[start]

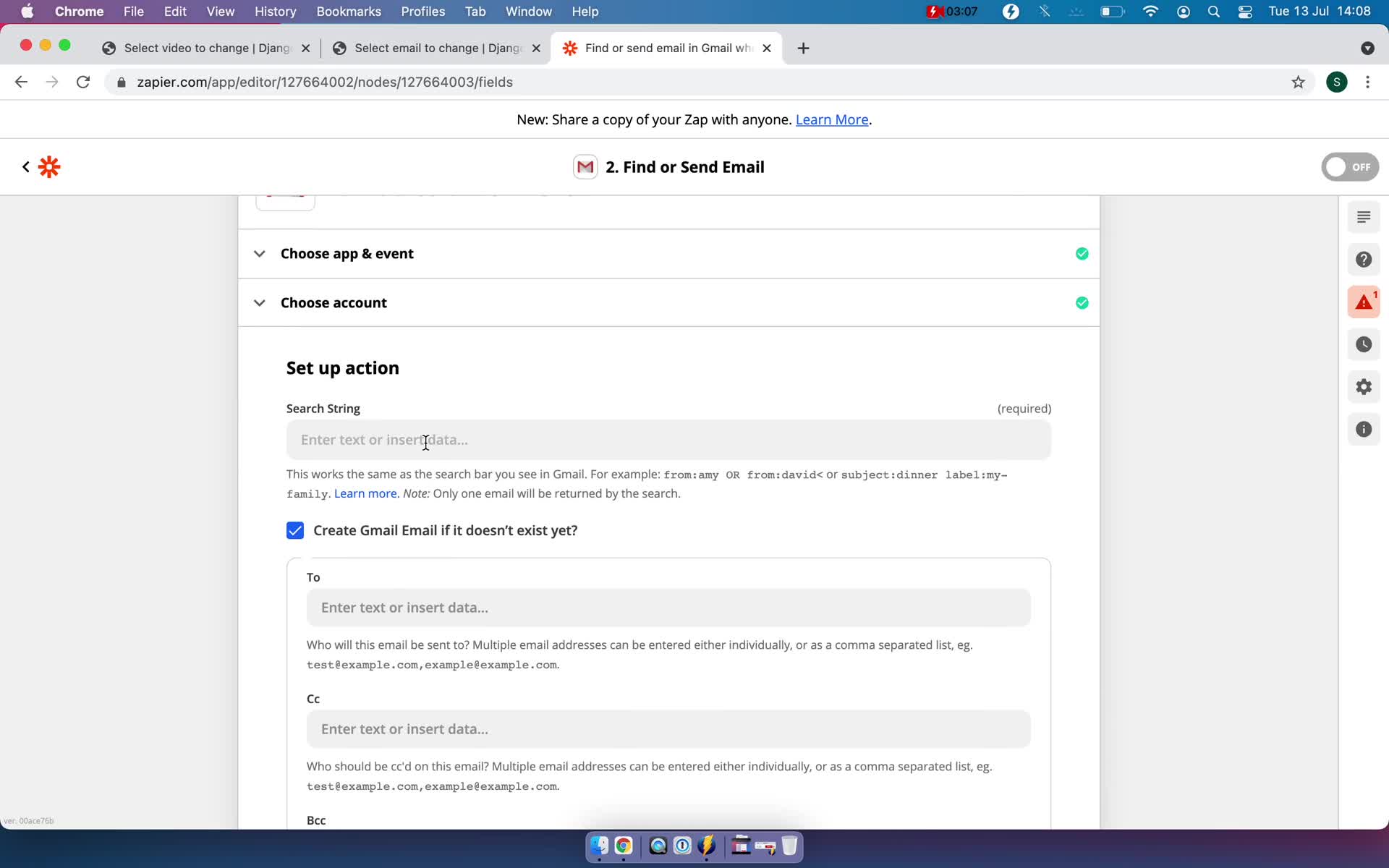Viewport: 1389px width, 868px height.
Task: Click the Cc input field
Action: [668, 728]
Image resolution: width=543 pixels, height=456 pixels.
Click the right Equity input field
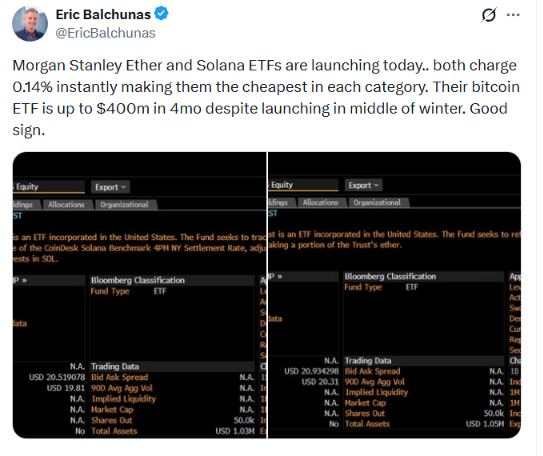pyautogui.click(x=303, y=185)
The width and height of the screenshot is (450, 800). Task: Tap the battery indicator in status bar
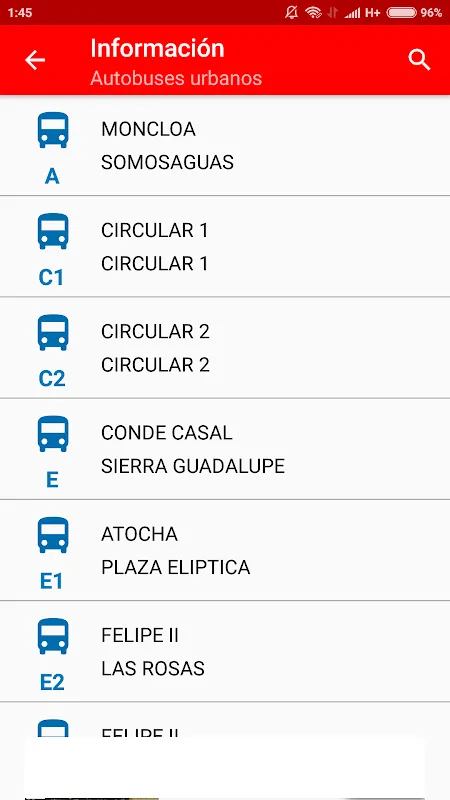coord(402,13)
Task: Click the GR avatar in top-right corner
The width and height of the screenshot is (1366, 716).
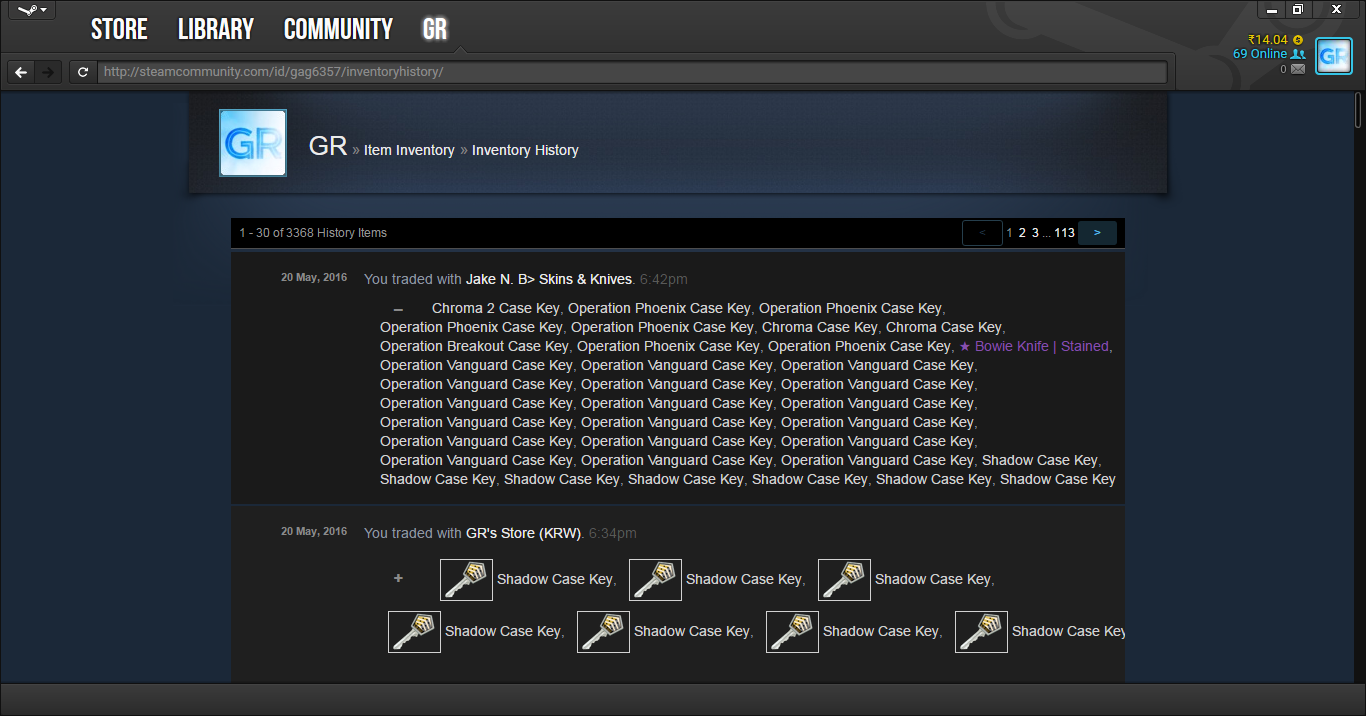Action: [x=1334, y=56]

[end]

Copy out every item above word for word, omitting the pictures.

Complete answer>
Viewport: 1389px width, 868px height.
Task: Click the Cc input field
Action: [668, 728]
Image resolution: width=543 pixels, height=456 pixels.
Click the right Equity input field
pyautogui.click(x=303, y=185)
The width and height of the screenshot is (450, 800). Task: Tap the battery indicator in status bar
coord(402,13)
Task: Click the GR avatar in top-right corner
The width and height of the screenshot is (1366, 716).
Action: [x=1334, y=56]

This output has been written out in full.